The day shall not be up so soon as I,

To try the fair adventure of tomorrow.

—William Shakespeare,

            What is adventure? Could that perfect trip to the Colorado mountains really be called adventure? That trip where you stayed on the paths, ate little bags of trail mix and hiked in intervals of precisely four miles a day to your next destination, is that really adventure? True adventure begins and ends unexpectedly. There are three elements to adventure that form the touchstone; unexpected starts, unexpected twists that effect the whole, and unexpected events that you will remember forever. My trip had all of those, making it a true adventure. Let me tell you how.

I glanced up and beheld the mystical, towering cypresses that were laden with hoary, dun-colored, Spanish Moss, as dreary a thanatopsis. The dry foliage was swaying gently in the cool, susurrant breeze. I caught my first whiff of the indigenous scent of a bog, a smell that while wasn’t exactly terrible, it was certainly distinct. I could hardly bring myself to believe this had all started a couple days ago when I was doing some banal homework.

I was in the office, mildly bored, wondering how long it was until dinner and endeavoring to study for an upcoming test. My Spanish I, Unit 3, In the House, wasn’t proving to be much of a challenge, it was just time consuming. Eager for a diversion, I quickly looked up when my grandmother leaned back in my dad’s office chair, which gave a vociferous complaint. She peered questioningly at me from over her reading glasses. Her customary ‘country’ dialect in place, she asked me, “would you like to go fishing with your grandpa and uncle this weekend?”

Of course, I would love to go fishing. Although fishing wasn’t exactly my forte, I could tell that the offer just breathed adventure. So with alacrity, I gratefully accepted. This was acompletelyunexpected start. One moment I was memorizing Spanish vocabulary with no redolence of anything more captivating, the next moment, I was contemplating a venture to a place I had never been to before. I hadn’t planned it. I hadn’t expected it. It was just… happening.

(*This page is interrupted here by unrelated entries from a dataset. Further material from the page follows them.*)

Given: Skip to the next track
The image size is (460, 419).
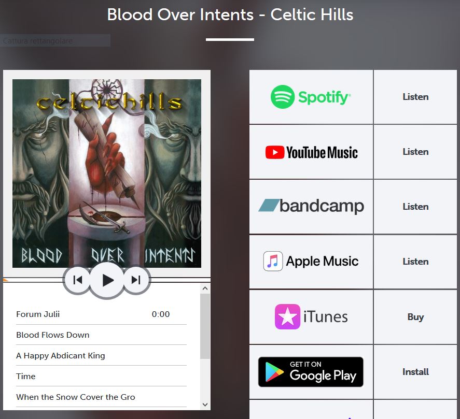Looking at the screenshot, I should click(x=136, y=280).
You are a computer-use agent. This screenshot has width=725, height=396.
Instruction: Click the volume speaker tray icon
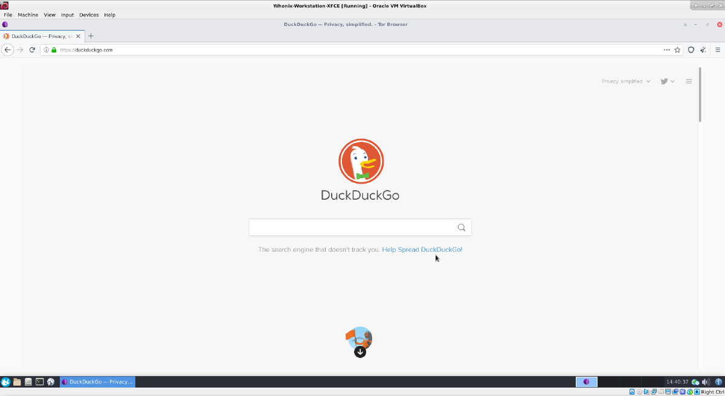(x=705, y=382)
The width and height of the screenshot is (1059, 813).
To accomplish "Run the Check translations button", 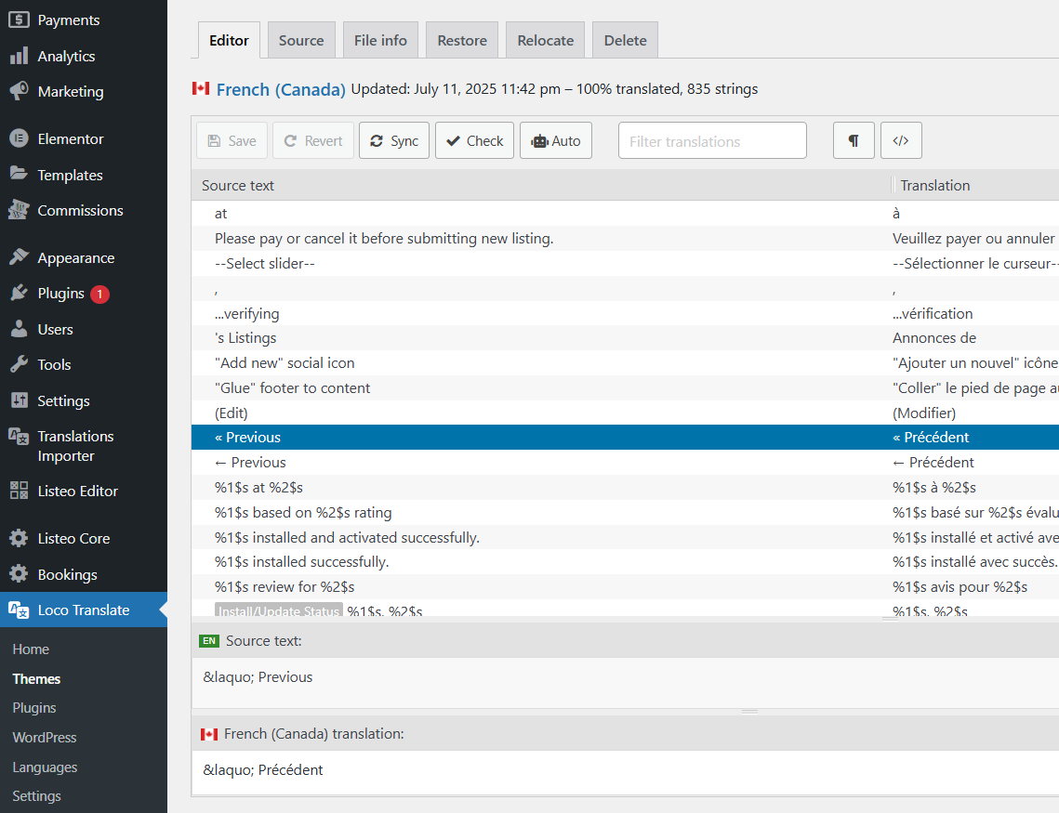I will [x=474, y=141].
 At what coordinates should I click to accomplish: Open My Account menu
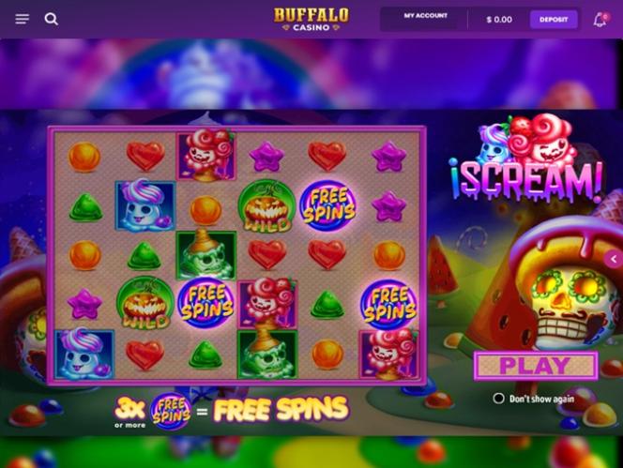point(425,16)
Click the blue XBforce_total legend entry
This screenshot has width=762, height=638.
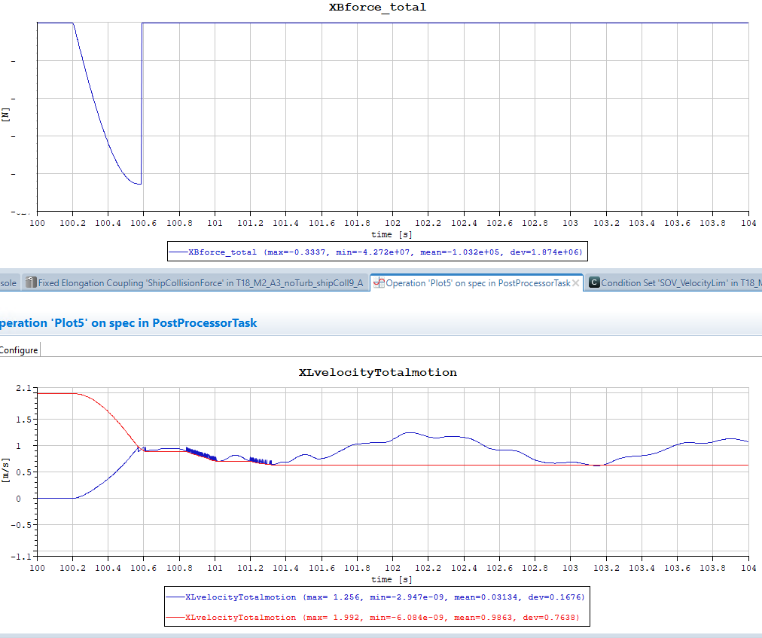point(384,252)
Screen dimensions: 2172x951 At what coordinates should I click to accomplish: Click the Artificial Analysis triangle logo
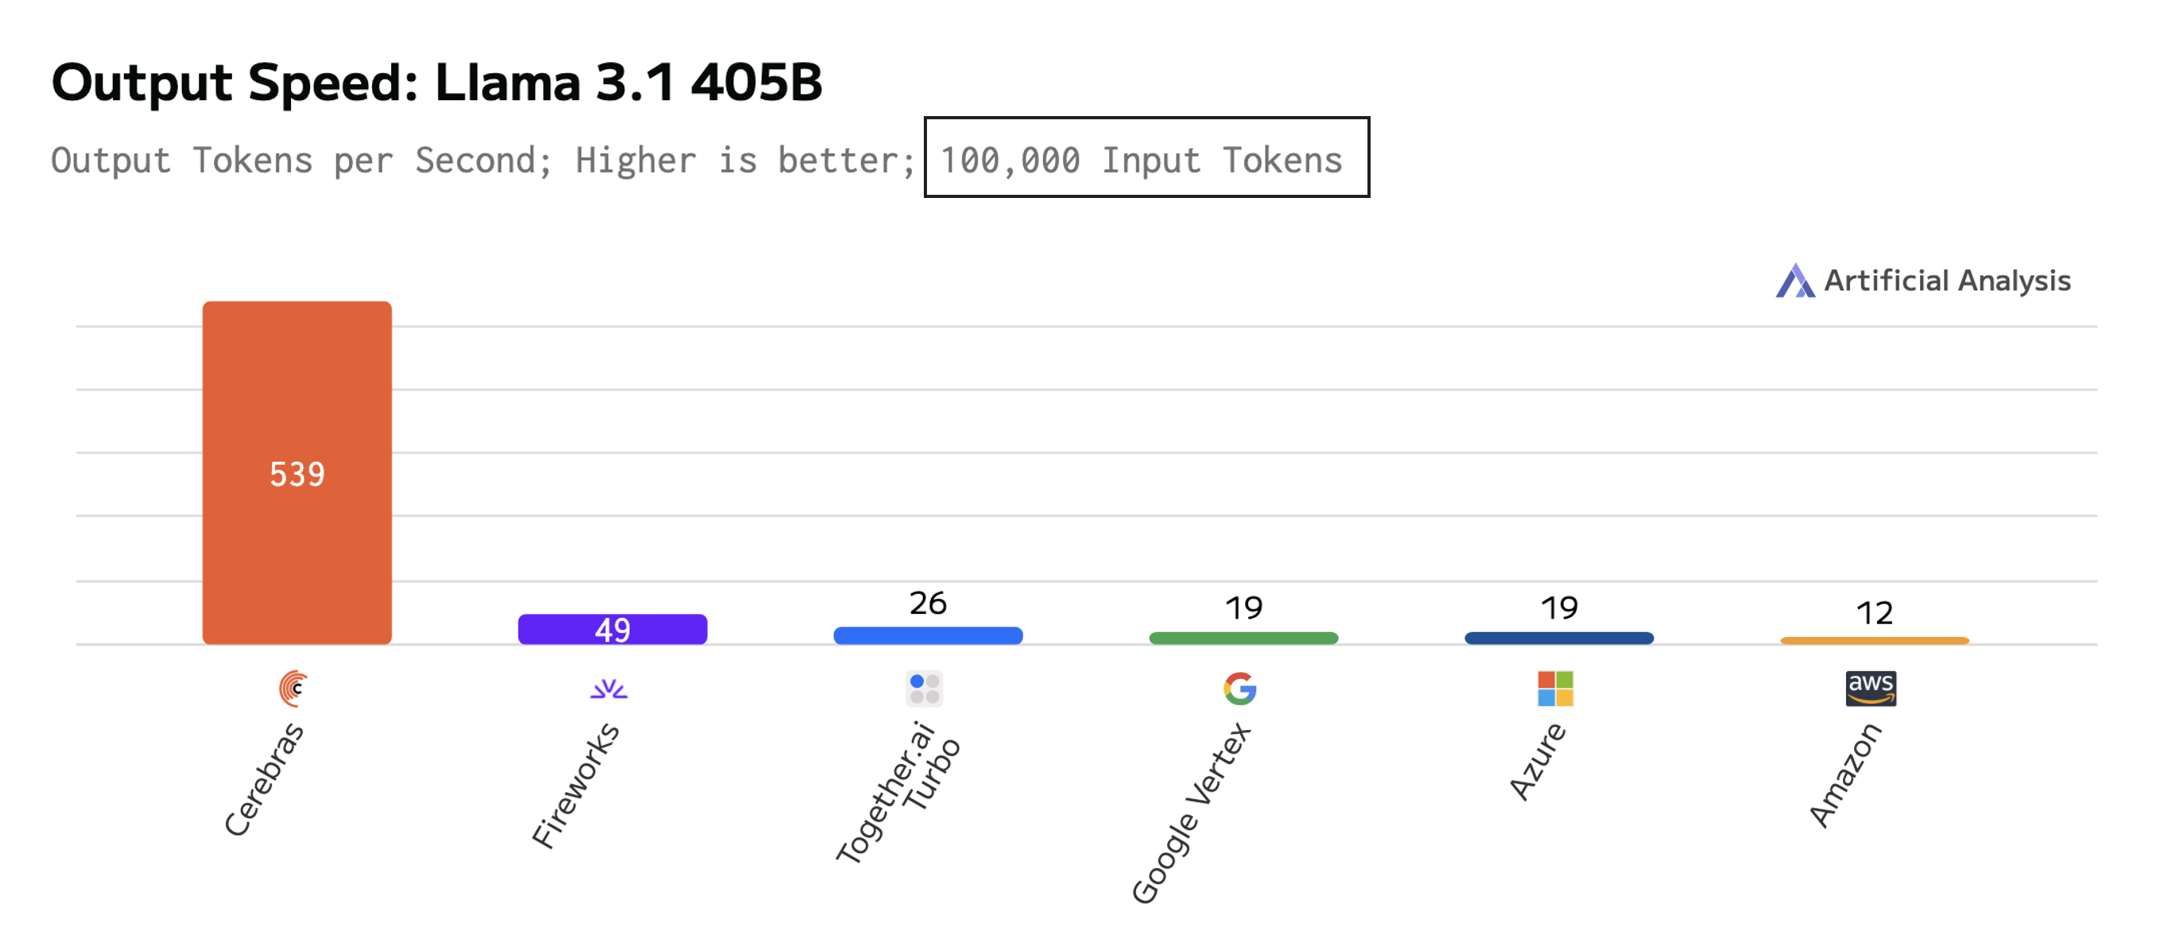pyautogui.click(x=1794, y=281)
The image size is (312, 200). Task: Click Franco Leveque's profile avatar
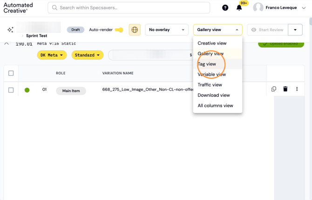coord(258,8)
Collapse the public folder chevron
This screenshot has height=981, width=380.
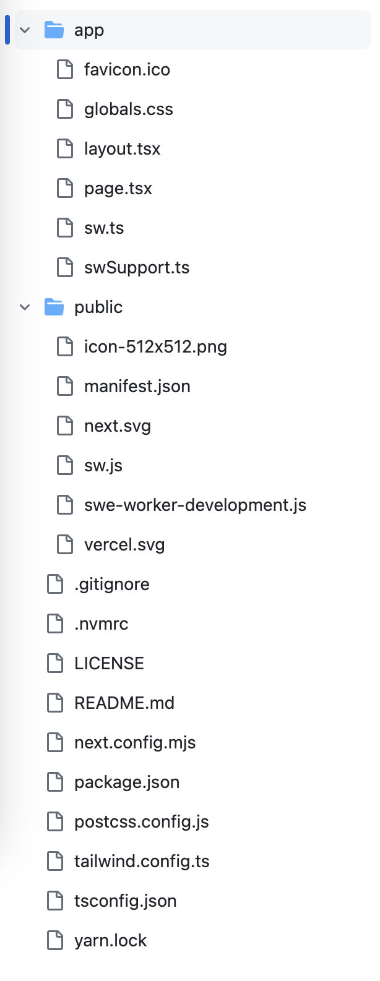click(x=25, y=307)
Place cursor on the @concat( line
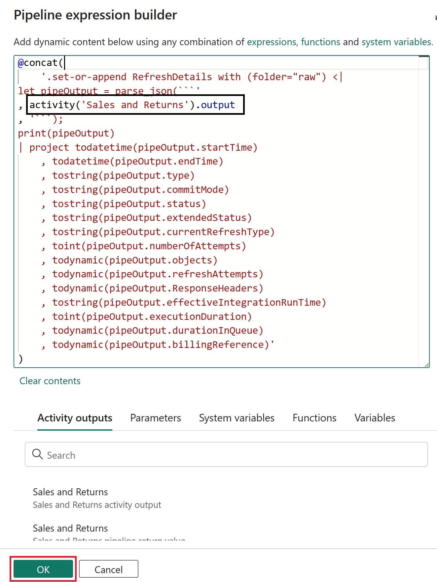The image size is (437, 582). pos(41,63)
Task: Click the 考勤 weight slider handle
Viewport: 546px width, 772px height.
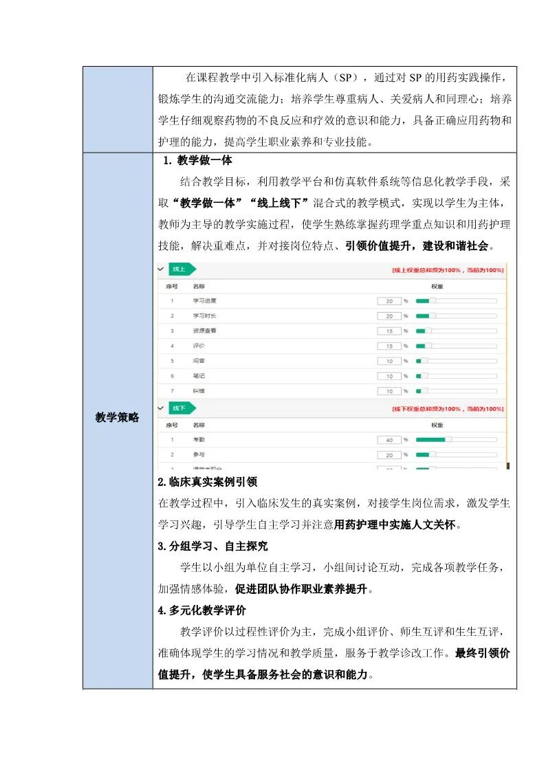Action: pyautogui.click(x=448, y=440)
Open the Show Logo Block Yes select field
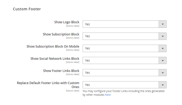 pyautogui.click(x=125, y=24)

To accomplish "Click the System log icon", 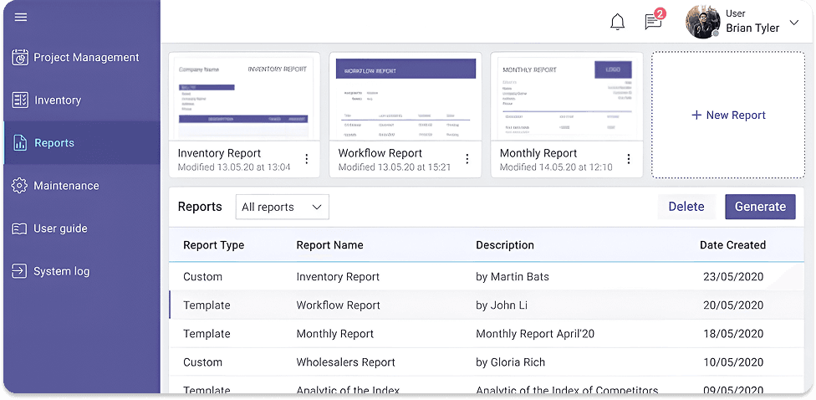I will click(20, 271).
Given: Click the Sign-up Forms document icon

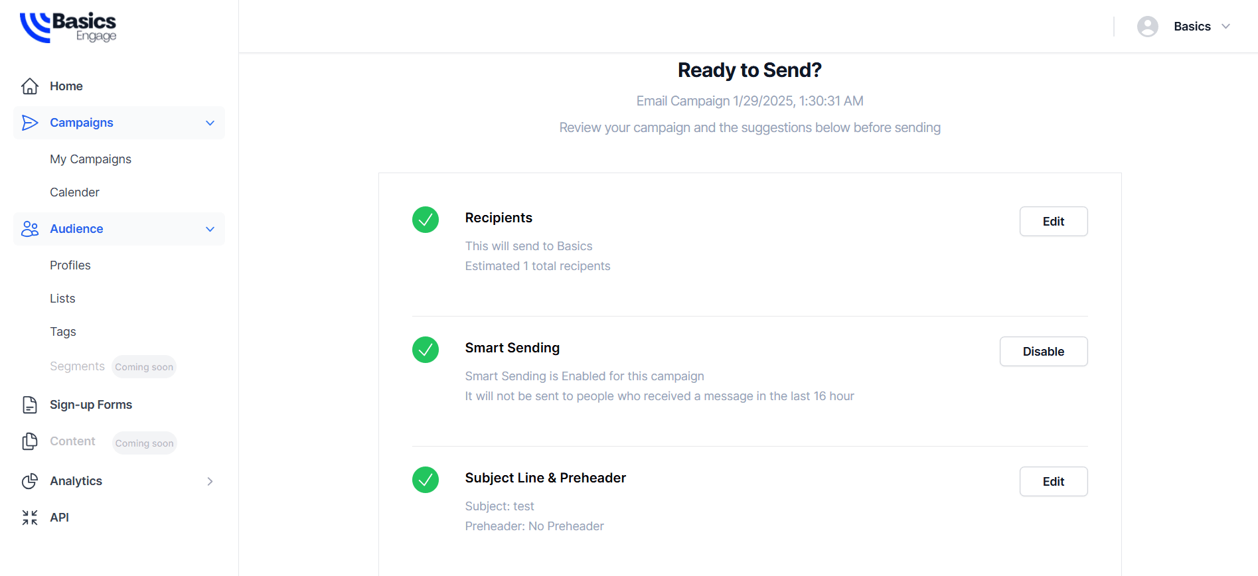Looking at the screenshot, I should pos(30,405).
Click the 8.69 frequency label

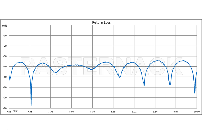click(113, 111)
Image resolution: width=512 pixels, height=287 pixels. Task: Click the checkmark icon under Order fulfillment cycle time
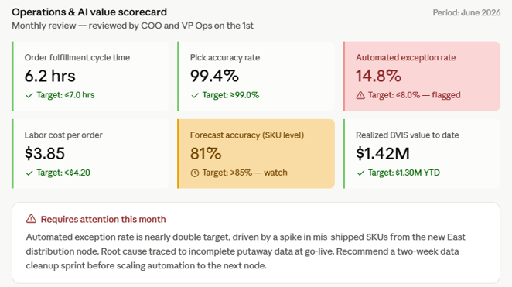(29, 95)
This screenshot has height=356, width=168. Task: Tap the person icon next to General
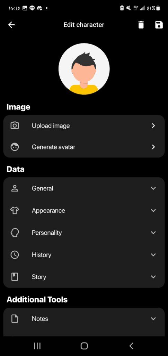[x=15, y=188]
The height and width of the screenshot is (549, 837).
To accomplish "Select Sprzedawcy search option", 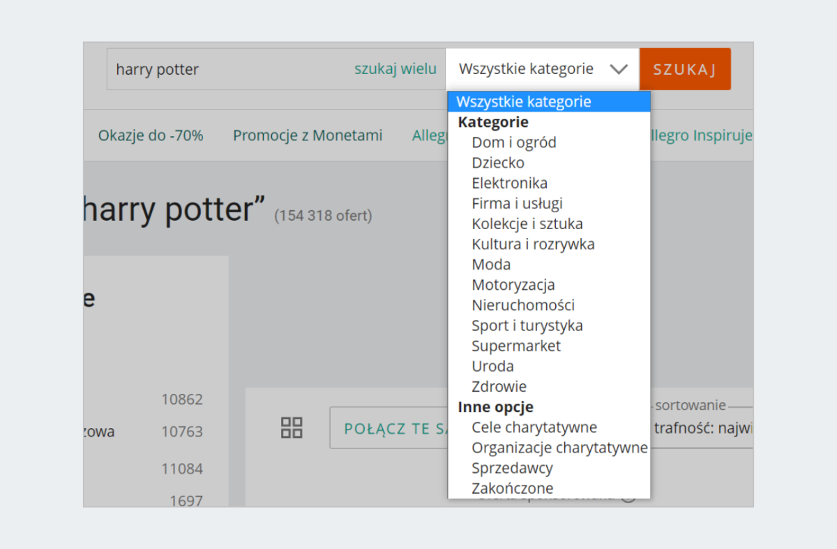I will (512, 468).
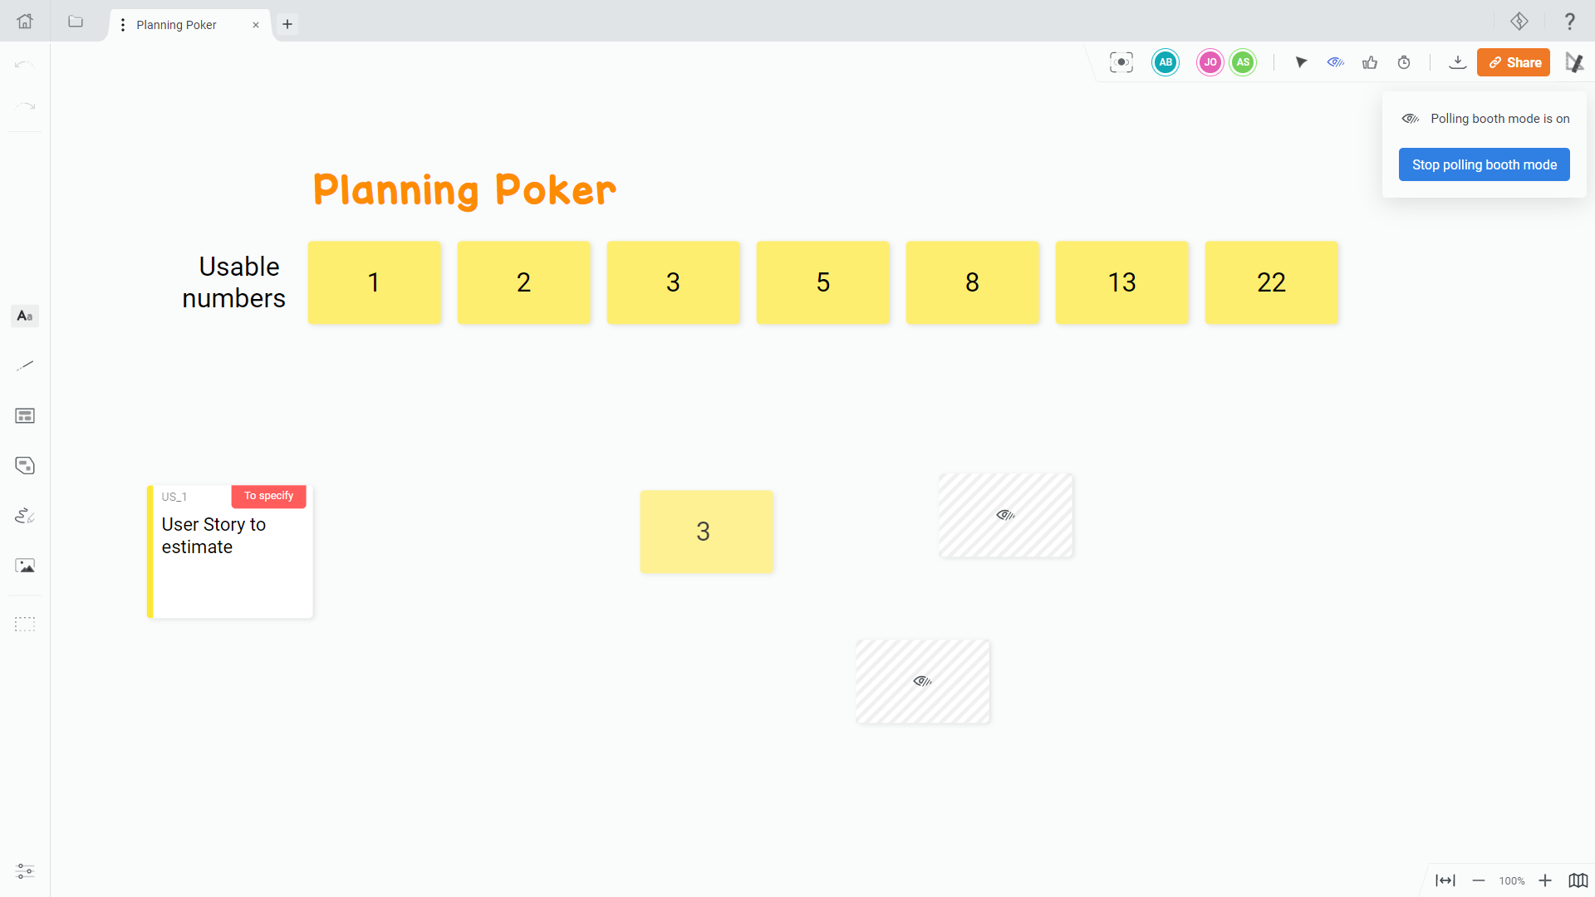Screen dimensions: 1595x897
Task: Select the Text tool
Action: 24,316
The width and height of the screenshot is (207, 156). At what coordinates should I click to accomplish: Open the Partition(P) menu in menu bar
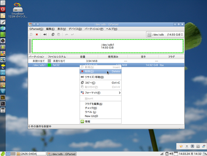(x=94, y=29)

Less than eight hours after I had completed my Spanish I, Unit 3, In the House, Test, I was bracing myself on a rebelliously bucking dock which was riding the tempestuous roiling waves of a small inlet of Caddo Lake. I fervidly scanned the dark waters for alligators, straining my ears to listen through the ululating gusts of moist wind. If the knees of the cypress trees, congruous with the black fetid morass along the road or the ‘Gator Crossing’ signs hadn’t convinced me that we were in for danger, then the darkness did. To me, the unpierceable opaque gloom of the wintery night seemed like Class 1 on the Bortle scale. Not that that mattered, because I couldn’t see around the looming cypresses that blotted out the stars anyway. As we looked around by the water’s undulating edge, unnatural clapping noises rang out over the guttering sucking sound of the waves hitting the shore. The source was close to us, but still too far away to be seen with our dim flashlight beams that were swallowed all too easily by the insuperable darkness. We were forced to leave the mystery of that noise unsolved. Personally, I can only assume it was a swamp Siren swallowing a singing slime slug. Maybe not…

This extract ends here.